_Source extract_:
=-=-=-=-=

Shorter Chemo Duration for Colon Cancer May Spare Patients Toxicity

Article

Patients may be able to shorten their chemotherapy course after surgery for lymph node–positive colon cancer, according to an analysis of six clinical trials.

Axel Grothey, MD

CHICAGO-Patients may be able to simplify their course of chemotherapy after surgery for stage III lymph node–positive colon cancer, according to a new analysis of six clinical trials (abstract LBA1). The data, presented at the 2017 American Society of Clinical Oncology (ASCO) Annual Meeting, held June 2–6, suggest that some patients may only need half of the longstanding standard course of chemotherapy.

The researchers examined data on 12,834 patients and found that 3 months of chemotherapy was nearly as effective as 6 months in patients with relatively lower recurrence risk. The findings suggest that this new schedule results in fewer side effects, particularly nerve damage.

“The side effects were dramatically lower and so this will change the standard of care,” said senior study author Axel Grothey, MD, an oncologist at the Mayo Clinic Cancer Center in Rochester, Minnesota.

Since 2004, the standard adjuvant therapy after surgery has been a combination of chemotherapies (FOLFOX or XELOX) given over a period of 6 months. The goal of this study, which pooled data from 6 studies conducted in North America, Europe, and Asia, was to determine if 3 months of chemotherapy was as effective as 6 months.

The analysis showed that a 3-month course of chemotherapy was associated with a lower chance of being colon cancer free at 3 years compared with the standard 6-month course (74.6% vs 75.5%). In patients considered low risk for cancer recurrence (60% of patients in the study), the difference was even smaller (83.1% in patients receiving a 3-month course vs 83.3% in patients receiving a 6-month course).

“It is very good news. It will decrease long-term side effects that would affect quality of life,” said Grothey. He noted that patients with higher-risk colon cancer should discuss these results with their clinicians to tailor a course of therapy optimal for them, taking into account their preference, age, and ability to tolerate chemotherapy.

Nerve damage was substantially less common in patients receiving a 3-month course of chemotherapy compared with a 6-month course (15% vs 45% with FOLFOX and 17% vs 48% with XELOX). For all patients combined, the rate of disease-free survival at 3 years was slightly lower with 3 months of chemotherapy vs 6 months of chemotherapy (74.6% vs 75.5%). The type of chemotherapy regimen selected affected the difference in 3-year disease-free survival between the 3-month and 6-month treatment durations (75.9% vs 74.8% with XELOX and 73.6% vs 76.0% with FOLFOX). Patients were followed for a median time of 39 months.

=-=-=-=-=

_Given records_:
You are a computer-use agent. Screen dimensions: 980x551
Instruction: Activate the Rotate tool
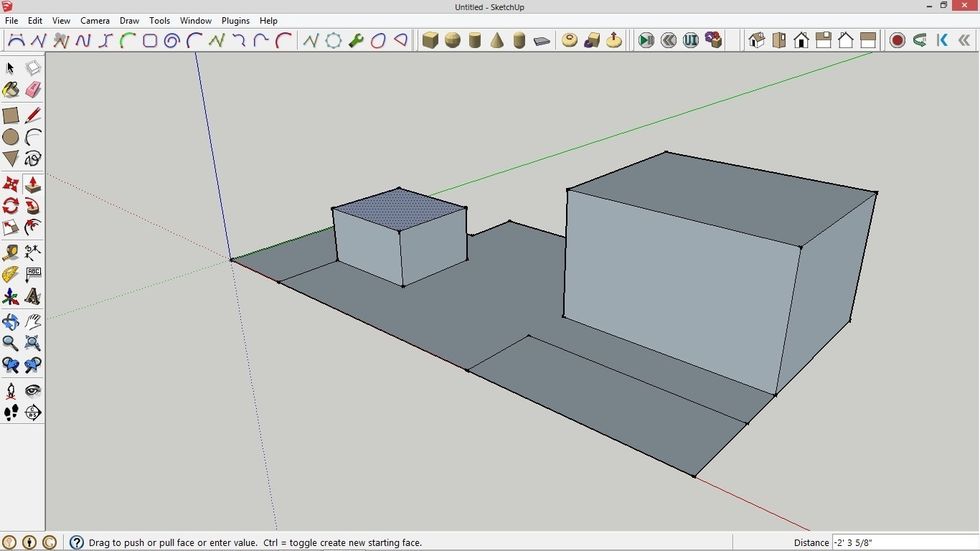click(11, 206)
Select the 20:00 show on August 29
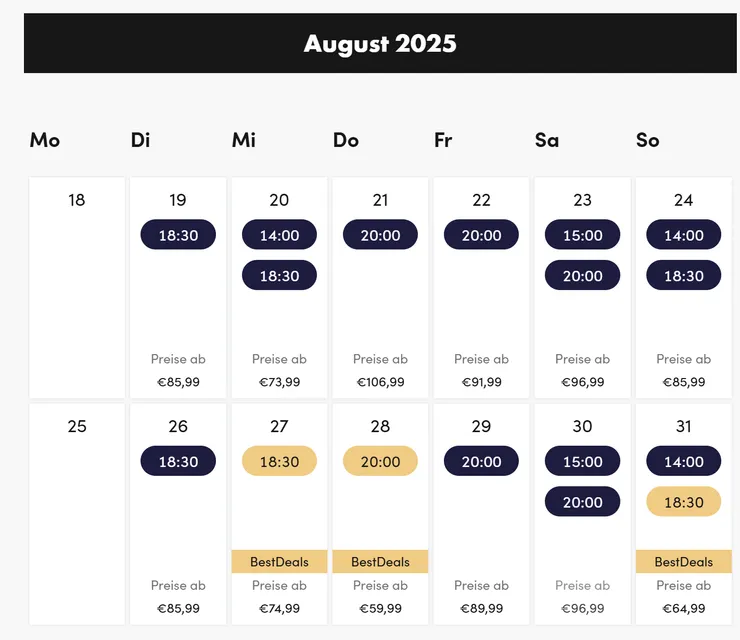 tap(481, 461)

=-=-=-=-=

_Exercise instructions_:
1/ Retype the article on shorter chemo for colon cancer, everything from "The analysis showed" down to "to tolerate chemotherapy.".
2/ Put this sentence from the article on shorter chemo for colon cancer into Spanish: "Patients were followed for a median time of 39 months."
The rows aren't needed for any of this.

_Solutions_:
1/
The analysis showed that a 3-month course of chemotherapy was associated with a lower chance of being colon cancer free at 3 years compared with the standard 6-month course (74.6% vs 75.5%). In patients considered low risk for cancer recurrence (60% of patients in the study), the difference was even smaller (83.1% in patients receiving a 3-month course vs 83.3% in patients receiving a 6-month course).

“It is very good news. It will decrease long-term side effects that would affect quality of life,” said Grothey. He noted that patients with higher-risk colon cancer should discuss these results with their clinicians to tailor a course of therapy optimal for them, taking into account their preference, age, and ability to tolerate chemotherapy.

2/ Se hizo un seguimiento de los pacientes durante una mediana de 39 meses.